High-throughput Biomedical Relation Extraction with Large Language Models

The proposed framework for biomedical relation extraction can be adapted for other types of relations by expanding the semantic categories and relation types in the classification task. To adapt the framework for additional relation types, the first step would involve identifying and defining the new types of relations that need to be extracted. This could include categories such as causation, association, or interaction between different biomedical entities. Once the new relation types are defined, the framework can be modified to incorporate these categories into the binary classification task. This would involve updating the prompt structure to include prompts specific to the new relation types and adjusting the reasoning mechanisms to provide explanations for the decisions made by the LLMs. Furthermore, the data preprocessing step would need to be expanded to include additional terms and entities relevant to the new relation types. This may involve updating the biomedical thesaurus used for term matching and retrieval to encompass a broader range of entities and relationships. Overall, by customizing the prompt structure, updating the classification task, and expanding the data preprocessing steps, the framework can be adapted to extract a wider variety of biomedical relations beyond manifestation, diagnosis, and treatment.

While LLMs offer significant advantages in biomedical relation extraction, there are limitations to relying solely on these models for this task. Some of the key limitations include: Hallucination: LLMs may generate incorrect or misleading information, especially when faced with complex or ambiguous contexts. This can lead to the extraction of inaccurate relation triplets, impacting the overall quality of the extracted knowledge. Limited Context Understanding: LLMs have constraints on the length of the context they can process, which may result in important information being overlooked or not fully considered in the relation extraction process. This limitation can affect the accuracy and completeness of the extracted relations. Domain-specific Knowledge: Biomedical contexts often require specialized domain knowledge to interpret and extract relations accurately. LLMs may lack the specific biomedical expertise needed to understand complex medical terms, concepts, and relationships, leading to errors in extraction. Interpretability: LLMs provide outputs without detailed explanations of their reasoning, making it challenging to understand why a specific decision was made. This lack of interpretability can hinder the validation and trustworthiness of the extracted relations. Generalization: LLMs trained on a diverse range of data may struggle with generalizing to specific biomedical contexts, especially when dealing with rare or specialized medical conditions or treatments. This can result in suboptimal performance in relation extraction tasks.

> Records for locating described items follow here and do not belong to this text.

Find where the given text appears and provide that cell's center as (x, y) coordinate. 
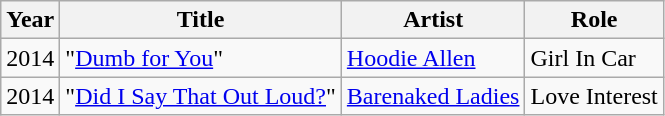
Year (30, 20)
Barenaked Ladies (433, 96)
Artist (433, 20)
"Dumb for You" (201, 58)
Title (201, 20)
Love Interest (594, 96)
Hoodie Allen (433, 58)
"Did I Say That Out Loud?" (201, 96)
Role (594, 20)
Girl In Car (594, 58)
Locate the cell with the specified text and output its (x, y) center coordinate. 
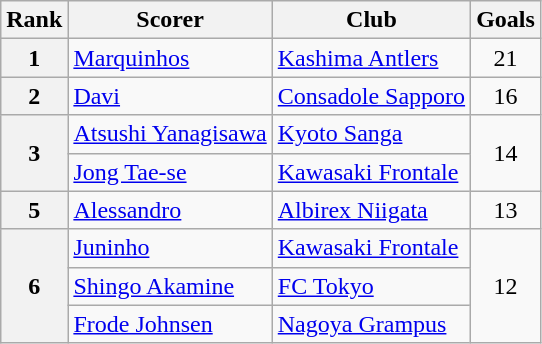
2 (34, 96)
Club (371, 20)
6 (34, 286)
Shingo Akamine (170, 286)
Goals (506, 20)
Scorer (170, 20)
1 (34, 58)
Jong Tae-se (170, 172)
21 (506, 58)
Kashima Antlers (371, 58)
Kyoto Sanga (371, 134)
5 (34, 210)
3 (34, 153)
Albirex Niigata (371, 210)
Davi (170, 96)
FC Tokyo (371, 286)
Frode Johnsen (170, 324)
Alessandro (170, 210)
16 (506, 96)
Atsushi Yanagisawa (170, 134)
13 (506, 210)
Juninho (170, 248)
Consadole Sapporo (371, 96)
Nagoya Grampus (371, 324)
Rank (34, 20)
Marquinhos (170, 58)
14 (506, 153)
12 (506, 286)
Pinpoint the cell where the given text exists, returning its [x, y] midpoint coordinate. 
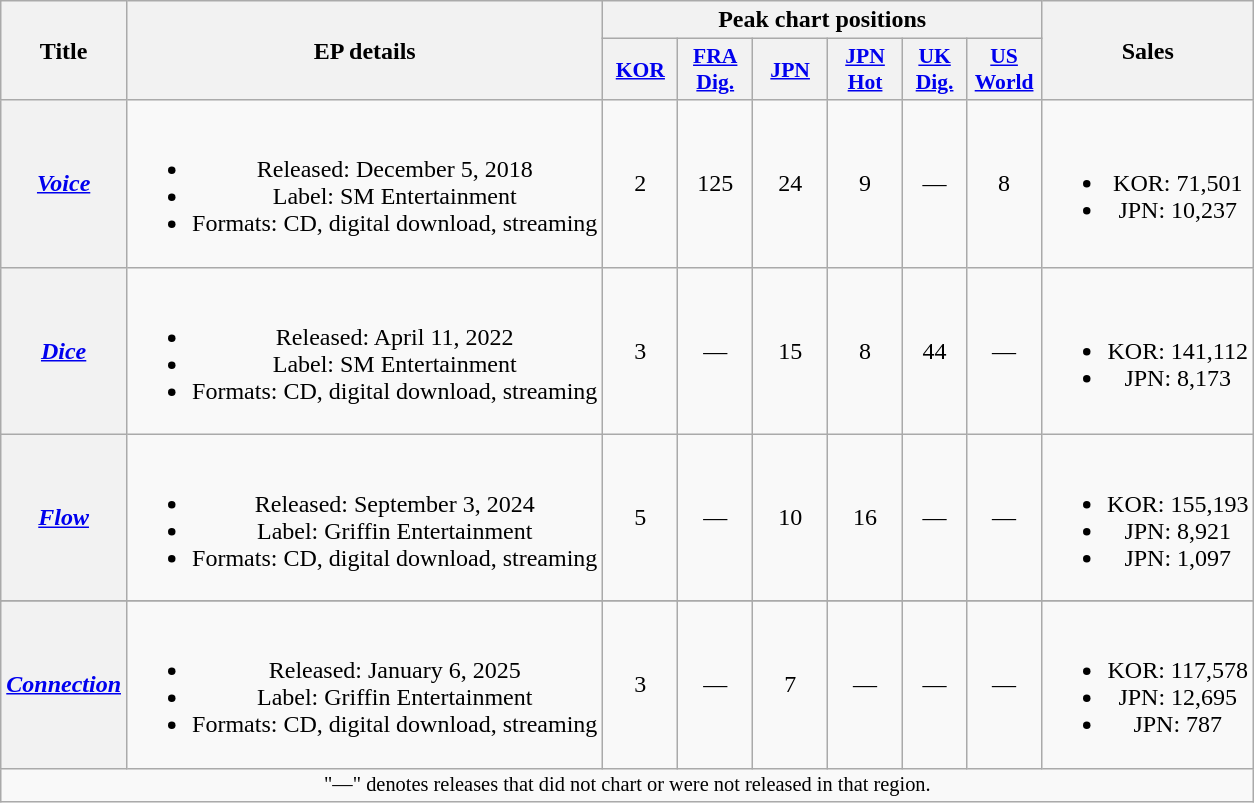
KOR: 141,112JPN: 8,173 [1148, 350]
Released: January 6, 2025Label: Griffin EntertainmentFormats: CD, digital download, streaming [365, 684]
24 [790, 184]
Connection [64, 684]
JPNHot [866, 70]
KOR [640, 70]
UKDig. [935, 70]
Released: December 5, 2018Label: SM EntertainmentFormats: CD, digital download, streaming [365, 184]
5 [640, 518]
10 [790, 518]
16 [866, 518]
Peak chart positions [822, 20]
Sales [1148, 50]
Released: September 3, 2024Label: Griffin EntertainmentFormats: CD, digital download, streaming [365, 518]
FRADig. [716, 70]
Released: April 11, 2022Label: SM EntertainmentFormats: CD, digital download, streaming [365, 350]
EP details [365, 50]
2 [640, 184]
"—" denotes releases that did not chart or were not released in that region. [628, 785]
KOR: 71,501JPN: 10,237 [1148, 184]
KOR: 117,578JPN: 12,695 JPN: 787 [1148, 684]
15 [790, 350]
Flow [64, 518]
Title [64, 50]
44 [935, 350]
Dice [64, 350]
Voice [64, 184]
KOR: 155,193JPN: 8,921 JPN: 1,097 [1148, 518]
USWorld [1004, 70]
9 [866, 184]
JPN [790, 70]
125 [716, 184]
7 [790, 684]
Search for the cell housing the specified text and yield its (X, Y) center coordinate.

The use of LLMs in biomedical relation extraction can have a significant impact on the development of knowledge repositories in the field by: Automating Data Extraction: LLMs can automate the extraction of complex biomedical relations from large volumes of text, enabling the rapid creation of structured knowledge repositories. This automation accelerates the process of knowledge acquisition and curation. Enhancing Data Quality: LLMs can improve the quality of extracted relations by leveraging their reading comprehension abilities and world knowledge. This leads to more accurate and reliable information being added to knowledge repositories, enhancing their value for research and clinical applications. Enabling Scalability: LLMs enable high-throughput relation extraction, allowing for the extraction of a vast number of relations across diverse biomedical websites and sources. This scalability facilitates the creation of comprehensive and up-to-date knowledge repositories. Facilitating Research and Innovation: By extracting and organizing complex biomedical relations, LLMs contribute to the advancement of research and innovation in the field. Knowledge repositories enriched with LLM-extracted relations provide valuable insights for researchers, clinicians, and other stakeholders. Supporting Clinical Decision Making: Knowledge repositories enriched with LLM-extracted relations can serve as valuable resources for clinical decision support systems. By providing structured and accurate biomedical information, these repositories can assist healthcare professionals in making informed decisions for patient care.